Ringman figures he’s only guessing.
Until one night she comes into the tavern and she’s halfway drunk. “Just some fatal attraction,” she says. It’s early spring and forsythia are blooming in great yellow clumps under the open windows. “Like honeybees,” she says.
“Been playing golf?” Ringman asks. Her legs are burned, red against her white shorts, and she’s wearing on of her husband’s button-down shirts with the tails out, the collar frayed and unbuttoned. Ringman peels the label off his Coors.
“There’s things you don’t need to know,” she says.
“Whatever,” Ringman says, shaking his head at Dwight to show this is just some drunk lady he’s never seen before, that he’s just being conversational, that he’s got more sense than to fool with a lawyer’s wife.
“I left him cold steak in the refrigerator,” she says. “Woody wants me home but that’s his tough luck.”
“So I’m staying,” she says, looking about ready to cry.

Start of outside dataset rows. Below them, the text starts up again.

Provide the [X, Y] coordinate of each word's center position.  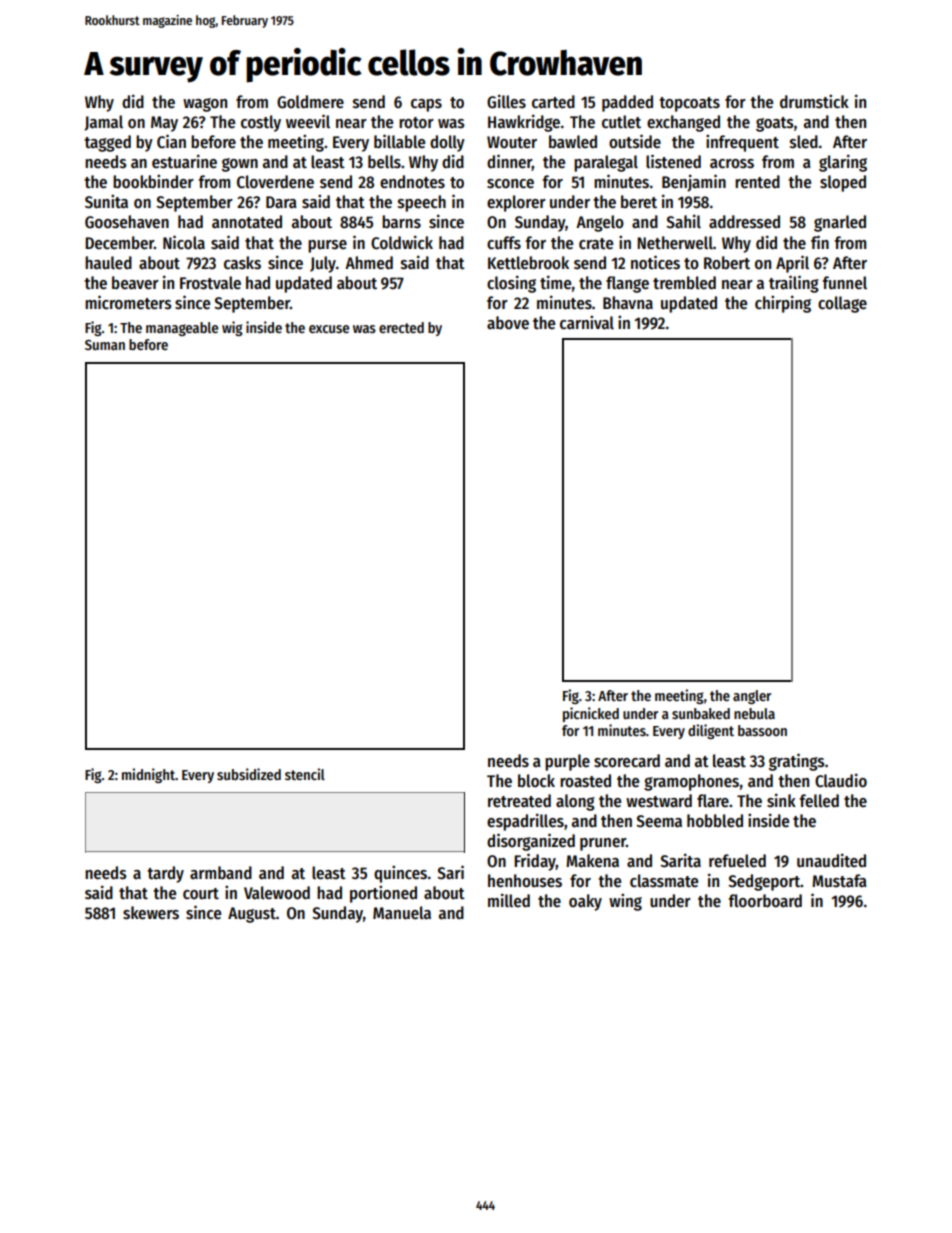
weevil [308, 121]
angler [752, 697]
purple [567, 762]
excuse [329, 329]
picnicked [591, 714]
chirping [783, 304]
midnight [148, 775]
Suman [105, 345]
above [508, 323]
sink [781, 800]
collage [842, 304]
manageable [182, 329]
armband [221, 872]
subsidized [249, 774]
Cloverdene [275, 182]
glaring [843, 163]
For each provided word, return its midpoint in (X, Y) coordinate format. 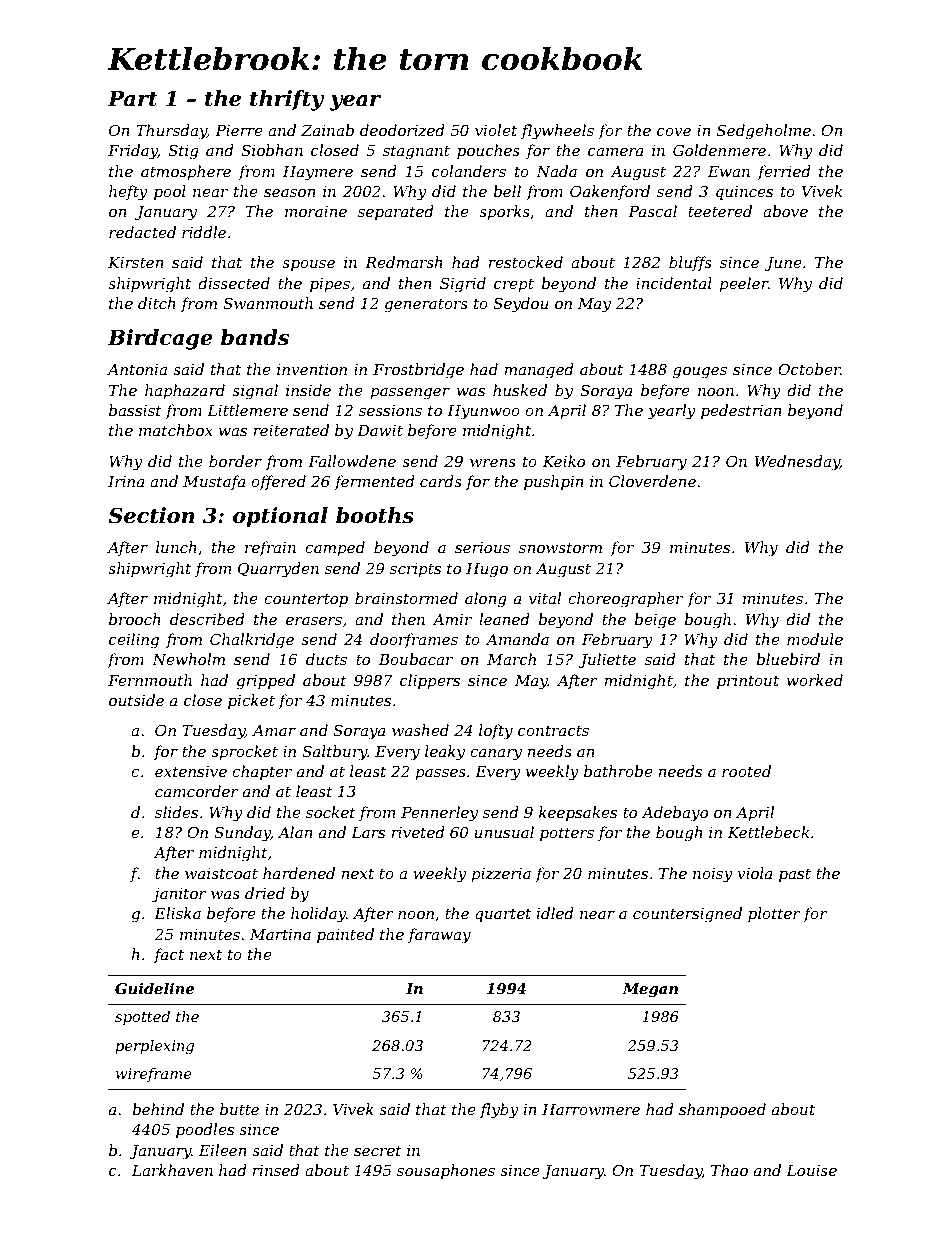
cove (674, 132)
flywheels (557, 132)
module (815, 639)
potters (567, 834)
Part (133, 99)
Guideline (154, 988)
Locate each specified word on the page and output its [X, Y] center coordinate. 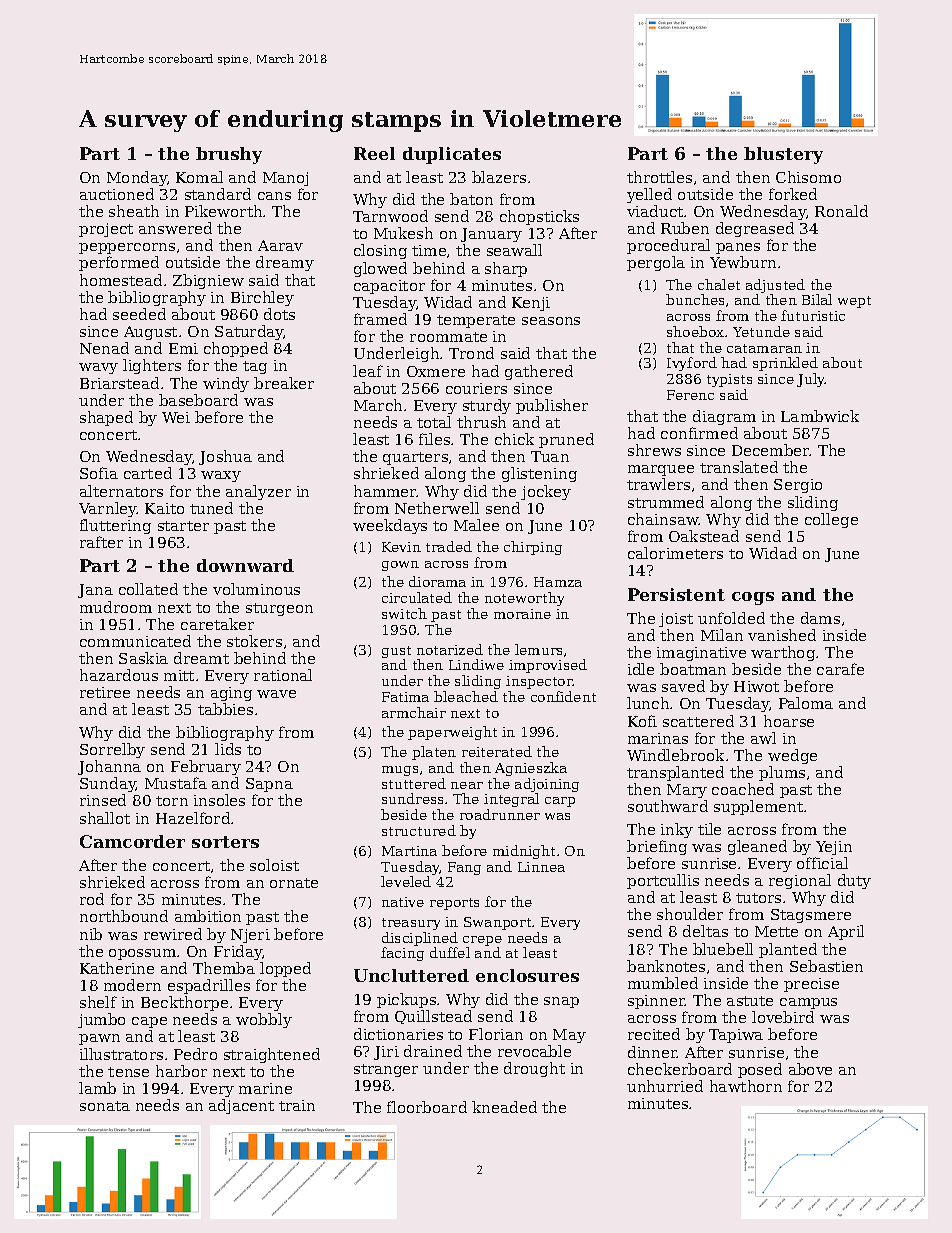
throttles [659, 177]
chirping [533, 548]
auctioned [117, 194]
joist [676, 620]
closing [380, 251]
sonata [105, 1106]
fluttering [115, 526]
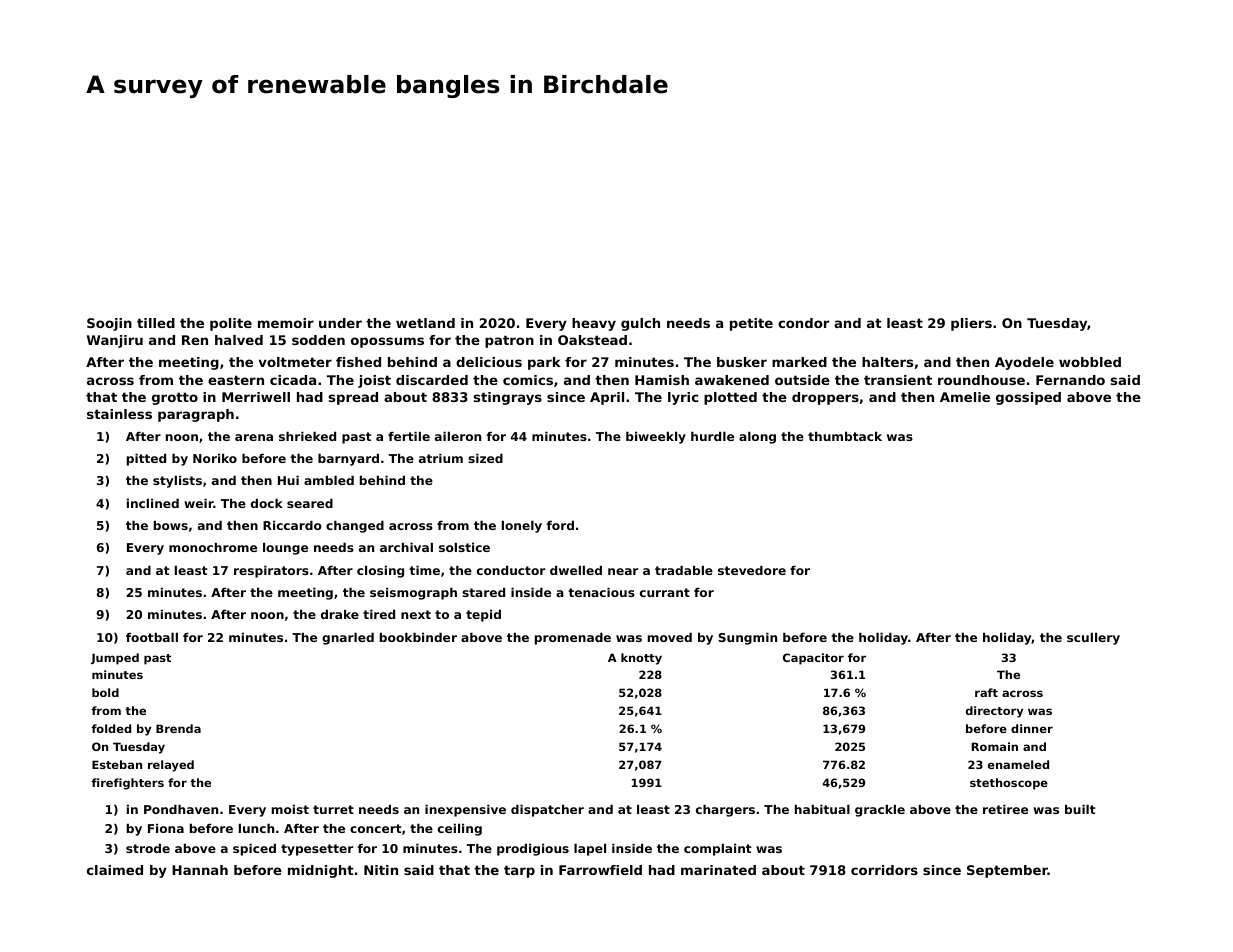 Image resolution: width=1233 pixels, height=952 pixels. I want to click on folded, so click(111, 728).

“You got a room?” she says, knowing he does, leaning close and whispering, grasping at his shoulder. “What’s it like?”
Behind the bar, Dwight is frowning. Over his head in the mirror along the back bar, above the bottles, Ringman sees her husband, Woody Long smiling his bucktoothed smile and wearing a bleached-out University of South Dakota practice-football jersey.
Walking on Sunday in the late fall, Ringman first saw Woody, and Woody was busily raking leaves from the expanse of his front lawn, wearing that same football jersey. Ringman sat on a bench in the park only a half-block away, and watched and was envious. Woody taps his wife on the shoulder.
“Who’s your buddy?” he says nodding at Ringman.